### PROBLEM
Render the rows below from the line with "Select the Node editing tool" to the line with "(x=98, y=191)", both included, as a JSON list of strings with one string per line and no blank lines. Leave the pictures out of the answer.

### DATA LINES

##########

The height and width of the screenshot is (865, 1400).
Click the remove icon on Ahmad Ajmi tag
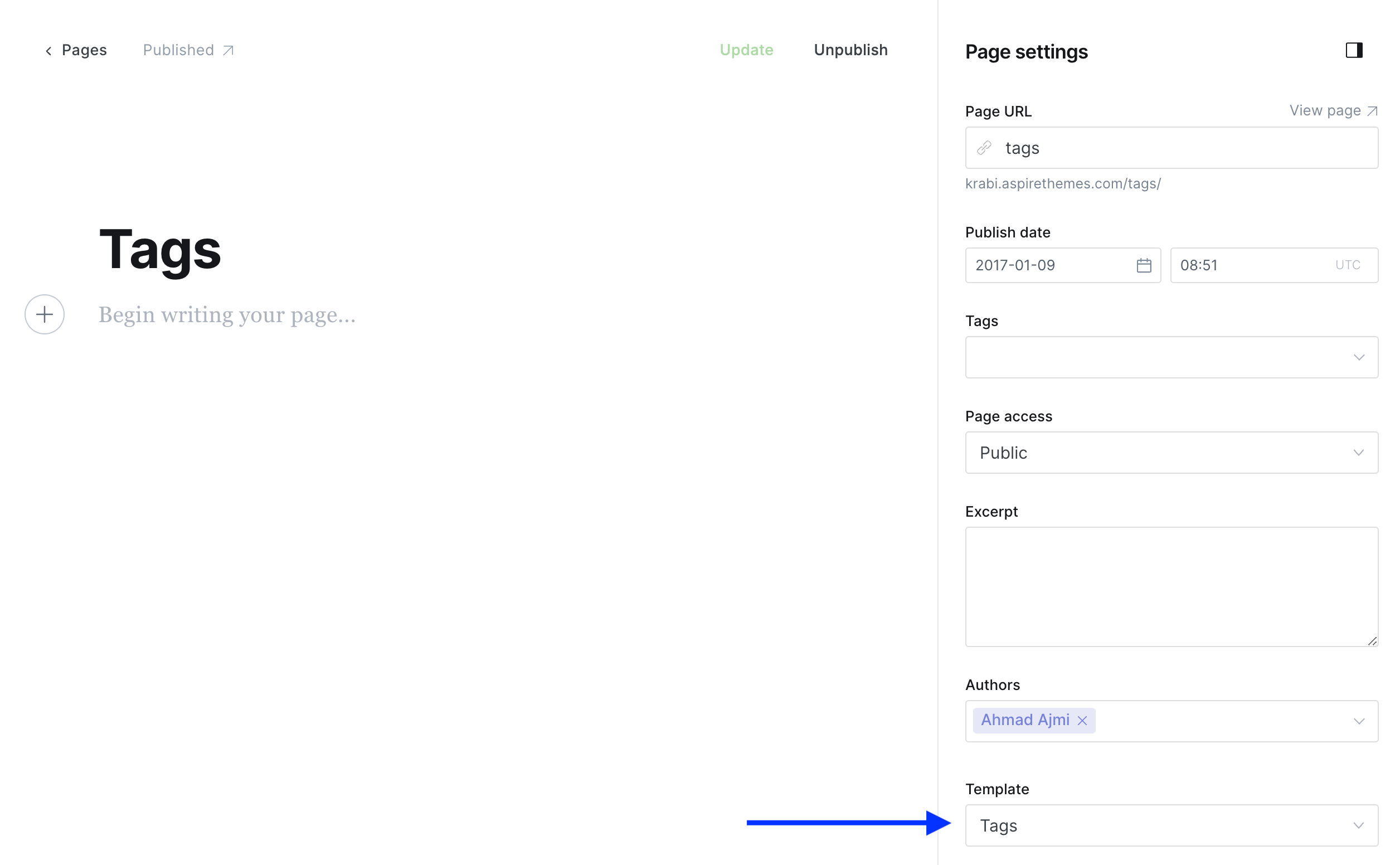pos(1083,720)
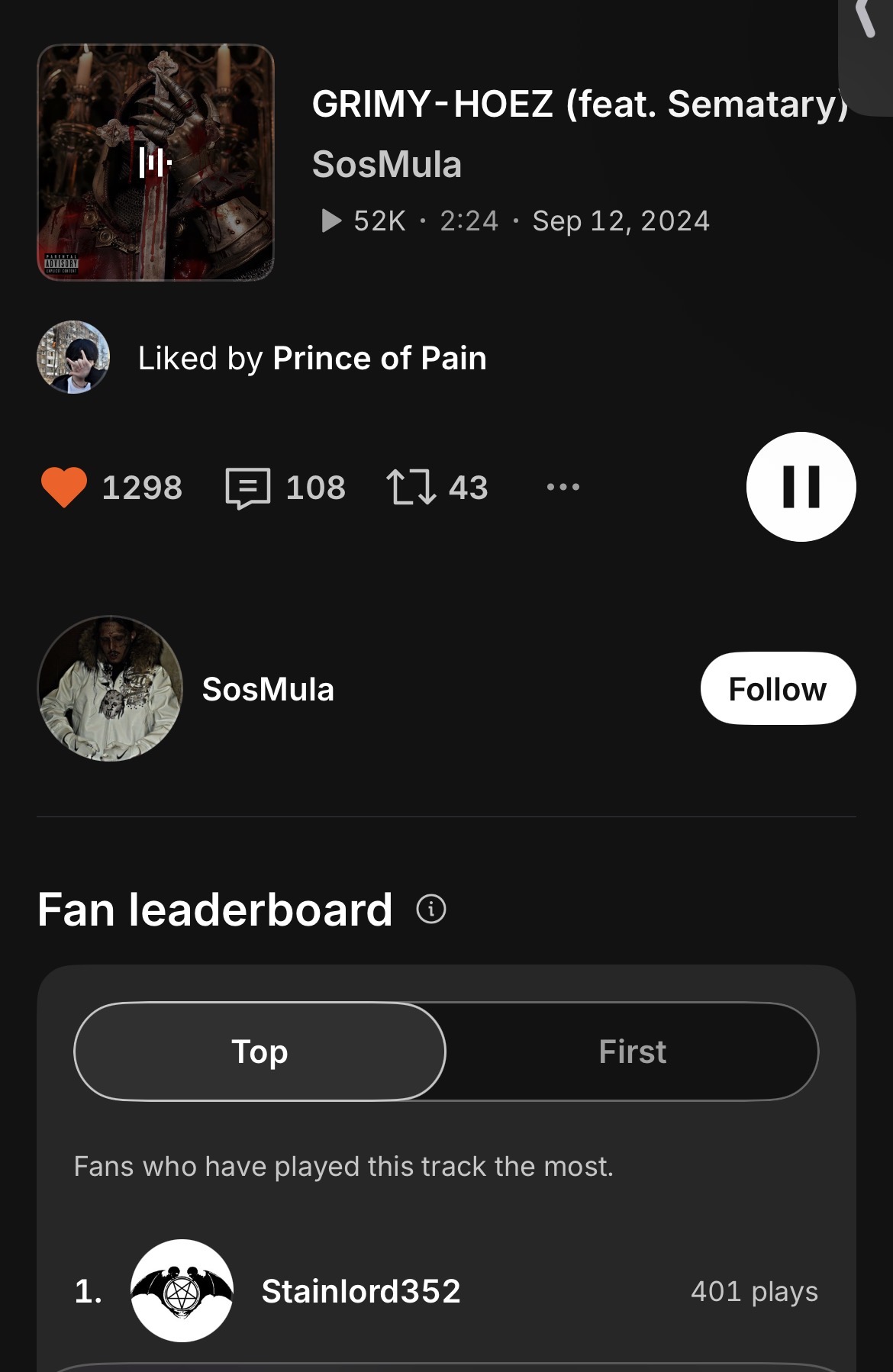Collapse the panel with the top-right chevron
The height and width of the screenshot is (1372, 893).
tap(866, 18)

##########

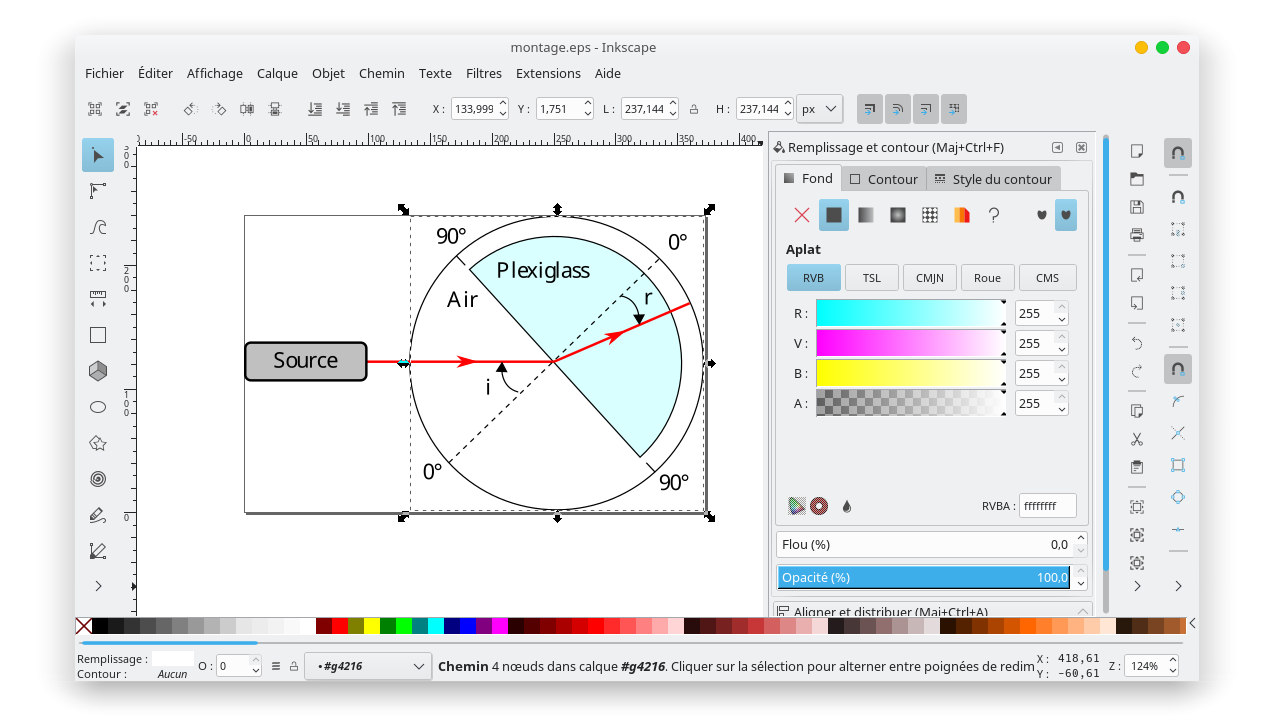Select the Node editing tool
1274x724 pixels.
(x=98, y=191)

##########

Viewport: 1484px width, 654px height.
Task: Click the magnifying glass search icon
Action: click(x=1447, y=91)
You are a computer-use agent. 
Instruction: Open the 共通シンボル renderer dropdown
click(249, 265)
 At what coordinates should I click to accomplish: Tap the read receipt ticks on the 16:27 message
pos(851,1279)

##########

### IN RESPONSE
[
  "Select the Node editing tool",
  "1274x724 pixels.",
  "(x=98, y=191)"
]